- #E SILICON IMAGE SIL3132 SOFTRAID 5 CONTROLLER MAC OS X#
- #E SILICON IMAGE SIL3132 SOFTRAID 5 CONTROLLER UPDATE#
Thanks to Michael Bean of AMUG for bringing this explanation to my attention. Such cards include those from FirmTek, CalDigit, Sonnet (non-pro version), LaCie, etc).
#E SILICON IMAGE SIL3132 SOFTRAID 5 CONTROLLER UPDATE#
The MacBook Pro EFI Firmware Update 1.6 kills write performance on ExpressCard SATA adapters using the Silicon Image SiI-3132 chipset, but, and it’s unclear what vendors can do about it, except that using SoftRAID seems to help (more than 2X!). SoftRAID can improve performance in some scenarios, sometimes dramatically, but given the overall weirdness of Apple’s latest changes, this is an exercise left for the reader’s particular configuration.
#E SILICON IMAGE SIL3132 SOFTRAID 5 CONTROLLER MAC OS X#
Results without the firmware update and/or without Mac OS X 10.5.5 or earlier will be very different.
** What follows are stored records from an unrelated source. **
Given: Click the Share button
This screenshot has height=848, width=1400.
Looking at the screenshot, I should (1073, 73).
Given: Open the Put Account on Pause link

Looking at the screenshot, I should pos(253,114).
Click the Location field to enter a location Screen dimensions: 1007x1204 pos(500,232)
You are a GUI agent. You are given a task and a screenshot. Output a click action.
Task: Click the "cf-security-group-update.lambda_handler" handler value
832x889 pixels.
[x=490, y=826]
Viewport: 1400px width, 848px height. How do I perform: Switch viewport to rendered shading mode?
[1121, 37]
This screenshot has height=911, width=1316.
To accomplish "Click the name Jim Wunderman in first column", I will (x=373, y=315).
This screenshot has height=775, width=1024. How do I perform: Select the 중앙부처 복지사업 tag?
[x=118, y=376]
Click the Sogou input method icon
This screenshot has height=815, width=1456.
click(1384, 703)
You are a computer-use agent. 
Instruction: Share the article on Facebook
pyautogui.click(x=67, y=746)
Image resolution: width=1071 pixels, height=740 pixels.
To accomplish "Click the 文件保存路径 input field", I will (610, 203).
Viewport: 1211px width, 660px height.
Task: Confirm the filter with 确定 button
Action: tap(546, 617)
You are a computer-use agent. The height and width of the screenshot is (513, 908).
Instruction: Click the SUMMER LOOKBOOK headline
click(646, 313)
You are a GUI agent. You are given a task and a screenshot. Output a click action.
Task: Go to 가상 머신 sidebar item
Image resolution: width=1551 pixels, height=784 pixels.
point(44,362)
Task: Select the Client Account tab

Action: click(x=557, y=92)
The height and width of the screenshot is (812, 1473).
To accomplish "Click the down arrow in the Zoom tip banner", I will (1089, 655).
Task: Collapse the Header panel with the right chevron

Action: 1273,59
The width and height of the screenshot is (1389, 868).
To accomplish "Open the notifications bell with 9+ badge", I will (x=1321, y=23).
This review used the 1.6 firmware update for the MacBook Pro 2.8GHz unibody, and Mac OS X 10.5.6. Both changes caused marked differences in performance. Shortly thereafter, Mac OS X 10.5.6 was released. In mid December 2008, Apple released the MacBook Pro EFI Firmware Update 1.6, for the new unibody (late 2008) MacBook Pro. The Sonnet Tempo SATA Pro card is about $280 compared with only $115 for the FirmTek SeriTek/2SM2-E (prices as of Dec 2008). It uses a Marvell chipset, the same one used in the Sonnet Tempo E4P for the Mac Pro this chipset offers significantly higher performance.

The new kid on the block (Dec 2008) is the Sonnet Tempo SATA Pro ExpressCard/34.

It has been 100% reliable, and offers very good performance for its modest price. I’ve used the FirmTek SeriTek/2SM2-E card for nearly two years. This is a very good level of performance, good for a big improvement in Photoshop speed with large files. Until recently, all the MacBook Pro ExpressCard/34 solutions such as the FirmTek SeriTek/2SM2-E were based on the Silicon Image SI-3132 chipset, a solution limited to about 140MB/sec, or almost double the speed of the fastest internal laptop hard drives. Please do not assume that one brand or another is no good Apple’s changes leave future behavior in doubt, and vendors might come up with workarounds. Given the write performance issues introduced by Apple’s December 2008 EFI firmware update 1.6, and the change in behavior from Mac OS X 10.5.5 to 10.5.6 (detailed below), results presented here must be understood in context of the specific MacBook Pro model and its firmware, and system software version.